I am working on a grading script to grade students’ submission. The general idea currently is loading a submission file in toplevel and running testcases on many functions in that submission file.
I choose toplevel is due to some functions in submission may have type error. Saying one function in submission accepts only one argument but in fact it needs two arguments. If I try compiling the submission together with grading code, type error will stop the whole compiling. However, if I run it in toplevel, only this testcases fail, and the following testcases can still run, which may give them partial credits.
This is the background. My questions is:
- Is it possible to catch type error in toplevel? If I could this, I can give better feedback
- Could some test framework like OUnit help? I admit using toplevel is somewhat hacking. The tricky part is I have to be enough tolerable to submission files.

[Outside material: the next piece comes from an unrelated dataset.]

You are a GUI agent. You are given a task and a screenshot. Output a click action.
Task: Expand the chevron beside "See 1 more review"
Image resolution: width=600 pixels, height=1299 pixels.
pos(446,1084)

You might want to look at the work done for the OCaml MOOC:
They do precisely what you describe (and quite a bit more, in fact).

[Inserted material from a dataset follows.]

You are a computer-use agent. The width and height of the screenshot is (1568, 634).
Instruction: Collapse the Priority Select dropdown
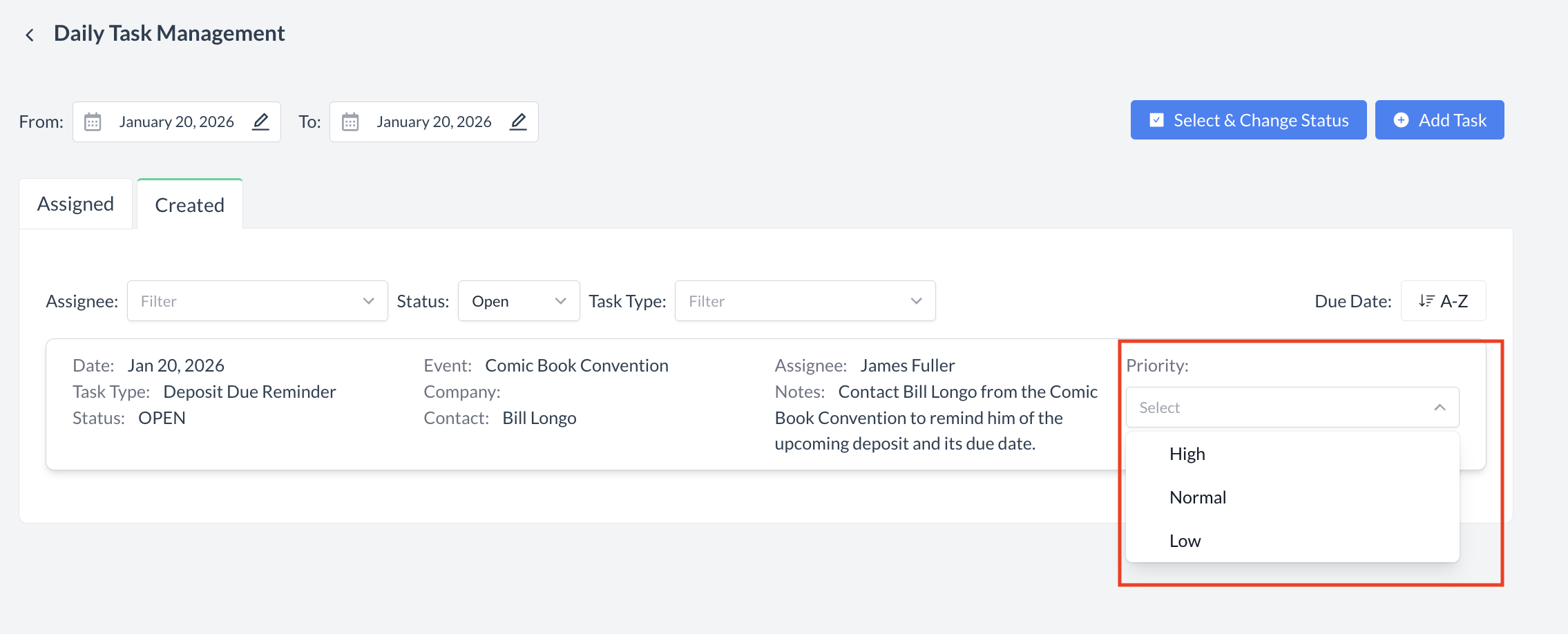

it looks an interesting and practical solution. It may take some time (did a bit more) if I need to migrate all my code.
Thanks for sharing this.
I also have a framework for grading code—not public at the moment—but it compiles the students’ code because the work that it has to do may be intensive (it is used for a numerical analysis course). It is language agnostic and judge the submission on (more or less) random input/outputs. There is not reason why we wouldn’t be able to run the code in the toplevel instead—and indeed we thought about it—but it has not been developed.
Note that there are two main problems with executing unknown code: security (reading/writing files, accessing other processes including other students submissions, detaching background processes,…) and resource consumption (filling the disk, using 100% of all CPUs,…). We solved this by using Docker and a per-submission timeout.
If you are interested in seeing the code, let me know. It is bundled with the specific code for the course right now but the project could be split and made more general if you wish to use it.
The “expect” test framework used in OCaml compiler testsuite could be helpful
For example, https://github.com/ocaml/ocaml/blob/trunk/testsuite/tests/typing-modules/firstclass.ml
your solution looks the easiest way to solve my problem. I will try it.
I agree with your points that executing unknown code is dangerous. My grading script is also running on a docker. I also use a timeout since the student code may contain infinity loop and I don’t want to solve HALT problem.